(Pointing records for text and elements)
>> begin
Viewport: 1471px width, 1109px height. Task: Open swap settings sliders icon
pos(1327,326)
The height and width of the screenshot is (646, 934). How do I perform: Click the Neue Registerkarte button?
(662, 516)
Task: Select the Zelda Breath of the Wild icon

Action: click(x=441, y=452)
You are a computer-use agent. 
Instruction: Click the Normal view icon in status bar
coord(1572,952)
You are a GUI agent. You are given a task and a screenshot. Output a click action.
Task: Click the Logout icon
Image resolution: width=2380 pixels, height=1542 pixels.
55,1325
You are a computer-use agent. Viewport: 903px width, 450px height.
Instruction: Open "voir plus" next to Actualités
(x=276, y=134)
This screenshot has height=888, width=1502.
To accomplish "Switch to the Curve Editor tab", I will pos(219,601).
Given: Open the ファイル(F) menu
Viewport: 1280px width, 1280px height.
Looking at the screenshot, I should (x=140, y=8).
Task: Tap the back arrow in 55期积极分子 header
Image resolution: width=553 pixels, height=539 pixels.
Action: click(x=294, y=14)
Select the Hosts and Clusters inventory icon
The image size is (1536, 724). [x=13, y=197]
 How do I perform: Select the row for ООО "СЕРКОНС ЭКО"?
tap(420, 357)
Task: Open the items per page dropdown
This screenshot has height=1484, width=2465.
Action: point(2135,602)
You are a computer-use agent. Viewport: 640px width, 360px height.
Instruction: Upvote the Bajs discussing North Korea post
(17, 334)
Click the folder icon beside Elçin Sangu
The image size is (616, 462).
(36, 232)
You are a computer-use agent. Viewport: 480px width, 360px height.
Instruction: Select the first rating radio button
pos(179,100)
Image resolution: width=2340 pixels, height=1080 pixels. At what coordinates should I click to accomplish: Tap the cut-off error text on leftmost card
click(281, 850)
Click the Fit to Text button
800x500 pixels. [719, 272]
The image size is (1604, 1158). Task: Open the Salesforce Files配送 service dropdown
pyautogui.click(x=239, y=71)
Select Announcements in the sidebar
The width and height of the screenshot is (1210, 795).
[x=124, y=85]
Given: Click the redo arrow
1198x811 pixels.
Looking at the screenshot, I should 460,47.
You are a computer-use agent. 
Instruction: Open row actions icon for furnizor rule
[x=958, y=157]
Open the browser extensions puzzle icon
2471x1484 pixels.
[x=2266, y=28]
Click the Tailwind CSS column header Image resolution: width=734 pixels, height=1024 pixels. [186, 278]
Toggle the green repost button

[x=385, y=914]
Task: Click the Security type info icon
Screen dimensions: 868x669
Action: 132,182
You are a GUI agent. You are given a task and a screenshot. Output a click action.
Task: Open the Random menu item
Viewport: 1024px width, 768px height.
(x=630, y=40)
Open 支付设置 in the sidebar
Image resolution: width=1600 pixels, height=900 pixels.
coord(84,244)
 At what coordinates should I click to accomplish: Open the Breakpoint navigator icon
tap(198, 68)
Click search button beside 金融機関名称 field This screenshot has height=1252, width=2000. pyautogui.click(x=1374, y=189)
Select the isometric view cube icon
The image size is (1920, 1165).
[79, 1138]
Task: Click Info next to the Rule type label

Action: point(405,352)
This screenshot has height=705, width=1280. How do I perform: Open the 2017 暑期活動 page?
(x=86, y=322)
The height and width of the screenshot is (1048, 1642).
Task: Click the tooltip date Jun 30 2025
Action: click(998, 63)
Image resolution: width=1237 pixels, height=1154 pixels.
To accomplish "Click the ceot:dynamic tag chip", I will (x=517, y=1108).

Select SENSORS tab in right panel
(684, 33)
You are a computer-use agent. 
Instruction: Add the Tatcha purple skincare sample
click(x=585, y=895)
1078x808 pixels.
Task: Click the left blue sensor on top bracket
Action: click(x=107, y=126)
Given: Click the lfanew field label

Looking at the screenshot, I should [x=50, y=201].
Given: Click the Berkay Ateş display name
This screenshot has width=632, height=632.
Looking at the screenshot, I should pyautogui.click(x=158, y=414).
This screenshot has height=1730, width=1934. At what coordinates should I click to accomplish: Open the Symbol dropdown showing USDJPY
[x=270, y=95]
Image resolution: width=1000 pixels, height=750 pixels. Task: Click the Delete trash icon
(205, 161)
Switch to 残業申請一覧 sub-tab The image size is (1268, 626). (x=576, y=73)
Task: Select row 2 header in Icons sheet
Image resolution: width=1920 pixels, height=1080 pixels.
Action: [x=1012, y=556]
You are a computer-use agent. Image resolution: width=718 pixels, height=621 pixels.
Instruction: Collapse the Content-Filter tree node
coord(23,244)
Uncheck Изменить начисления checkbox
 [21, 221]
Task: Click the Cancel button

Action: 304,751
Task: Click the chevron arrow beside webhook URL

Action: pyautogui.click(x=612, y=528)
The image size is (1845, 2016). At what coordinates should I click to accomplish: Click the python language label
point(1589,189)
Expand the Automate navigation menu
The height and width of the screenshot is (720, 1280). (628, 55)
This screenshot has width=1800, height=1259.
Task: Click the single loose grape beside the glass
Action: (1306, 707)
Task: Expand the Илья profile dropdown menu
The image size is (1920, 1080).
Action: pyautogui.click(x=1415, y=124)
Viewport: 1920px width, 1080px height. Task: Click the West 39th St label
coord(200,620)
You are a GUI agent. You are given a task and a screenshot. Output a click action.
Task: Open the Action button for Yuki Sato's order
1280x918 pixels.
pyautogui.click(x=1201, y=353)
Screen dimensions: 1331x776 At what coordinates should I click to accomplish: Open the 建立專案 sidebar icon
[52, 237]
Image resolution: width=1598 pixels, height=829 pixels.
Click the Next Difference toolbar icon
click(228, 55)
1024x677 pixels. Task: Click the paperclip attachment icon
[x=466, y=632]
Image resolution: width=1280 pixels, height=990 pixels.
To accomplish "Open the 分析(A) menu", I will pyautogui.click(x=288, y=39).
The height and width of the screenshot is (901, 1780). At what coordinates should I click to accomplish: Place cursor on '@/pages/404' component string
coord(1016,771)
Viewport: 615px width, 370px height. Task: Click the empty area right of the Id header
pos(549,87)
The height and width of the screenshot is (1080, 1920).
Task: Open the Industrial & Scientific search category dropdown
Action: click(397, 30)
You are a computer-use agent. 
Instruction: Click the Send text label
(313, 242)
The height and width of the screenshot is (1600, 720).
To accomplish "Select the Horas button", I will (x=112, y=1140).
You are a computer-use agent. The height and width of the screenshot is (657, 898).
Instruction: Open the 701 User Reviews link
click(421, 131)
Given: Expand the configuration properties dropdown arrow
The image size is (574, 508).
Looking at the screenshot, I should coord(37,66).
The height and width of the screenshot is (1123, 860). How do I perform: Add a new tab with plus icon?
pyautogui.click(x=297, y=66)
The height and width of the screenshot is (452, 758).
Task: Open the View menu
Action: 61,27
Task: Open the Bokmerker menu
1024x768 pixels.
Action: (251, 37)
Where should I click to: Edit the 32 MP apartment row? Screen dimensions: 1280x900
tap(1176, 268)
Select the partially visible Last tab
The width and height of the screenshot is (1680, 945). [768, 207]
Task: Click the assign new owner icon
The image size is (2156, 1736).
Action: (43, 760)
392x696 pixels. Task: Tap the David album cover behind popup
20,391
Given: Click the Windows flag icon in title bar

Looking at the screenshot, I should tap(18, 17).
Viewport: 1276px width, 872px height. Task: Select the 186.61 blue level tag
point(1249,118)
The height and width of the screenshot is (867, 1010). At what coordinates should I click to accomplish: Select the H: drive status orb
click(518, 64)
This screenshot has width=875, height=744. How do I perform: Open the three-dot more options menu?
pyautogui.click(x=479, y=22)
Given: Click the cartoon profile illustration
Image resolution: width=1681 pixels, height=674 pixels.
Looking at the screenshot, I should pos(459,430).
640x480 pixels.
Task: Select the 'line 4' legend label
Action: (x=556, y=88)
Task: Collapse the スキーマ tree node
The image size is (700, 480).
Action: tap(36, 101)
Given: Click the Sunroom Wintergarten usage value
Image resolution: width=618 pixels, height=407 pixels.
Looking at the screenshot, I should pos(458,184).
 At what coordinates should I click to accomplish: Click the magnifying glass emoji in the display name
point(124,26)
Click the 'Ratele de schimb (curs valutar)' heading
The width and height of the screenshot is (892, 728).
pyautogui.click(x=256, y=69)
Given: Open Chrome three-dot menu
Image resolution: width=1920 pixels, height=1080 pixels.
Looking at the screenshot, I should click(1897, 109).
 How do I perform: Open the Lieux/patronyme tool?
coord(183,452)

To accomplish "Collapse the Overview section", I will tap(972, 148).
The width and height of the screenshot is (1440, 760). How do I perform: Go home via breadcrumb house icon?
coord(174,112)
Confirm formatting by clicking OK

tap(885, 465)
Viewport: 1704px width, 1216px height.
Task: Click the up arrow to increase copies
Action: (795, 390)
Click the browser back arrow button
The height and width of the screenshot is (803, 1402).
>> end
** INSTRUCTION **
Output the lines of the data, from the line containing "Given: Click the Berkay Ateş display name" down to the line containing "point(1589,189)", as a JSON list of strings with one string per line and blank lines omitted.

** TASK RESULT **
[
  "Given: Click the Berkay Ateş display name",
  "This screenshot has width=632, height=632.",
  "Looking at the screenshot, I should pyautogui.click(x=158, y=414).",
  "This screenshot has height=1730, width=1934. At what coordinates should I click to accomplish: Open the Symbol dropdown showing USDJPY",
  "[x=270, y=95]",
  "Image resolution: width=1000 pixels, height=750 pixels. Task: Click the Delete trash icon",
  "(205, 161)",
  "Switch to 残業申請一覧 sub-tab The image size is (1268, 626). (x=576, y=73)",
  "Task: Select row 2 header in Icons sheet",
  "Image resolution: width=1920 pixels, height=1080 pixels.",
  "Action: [x=1012, y=556]",
  "You are a computer-use agent. Image resolution: width=718 pixels, height=621 pixels.",
  "Instruction: Collapse the Content-Filter tree node",
  "coord(23,244)",
  "Uncheck Изменить начисления checkbox",
  " [21, 221]",
  "Task: Click the Cancel button",
  "Action: 304,751",
  "Task: Click the chevron arrow beside webhook URL",
  "Action: pyautogui.click(x=612, y=528)",
  "The image size is (1845, 2016). At what coordinates should I click to accomplish: Click the python language label",
  "point(1589,189)"
]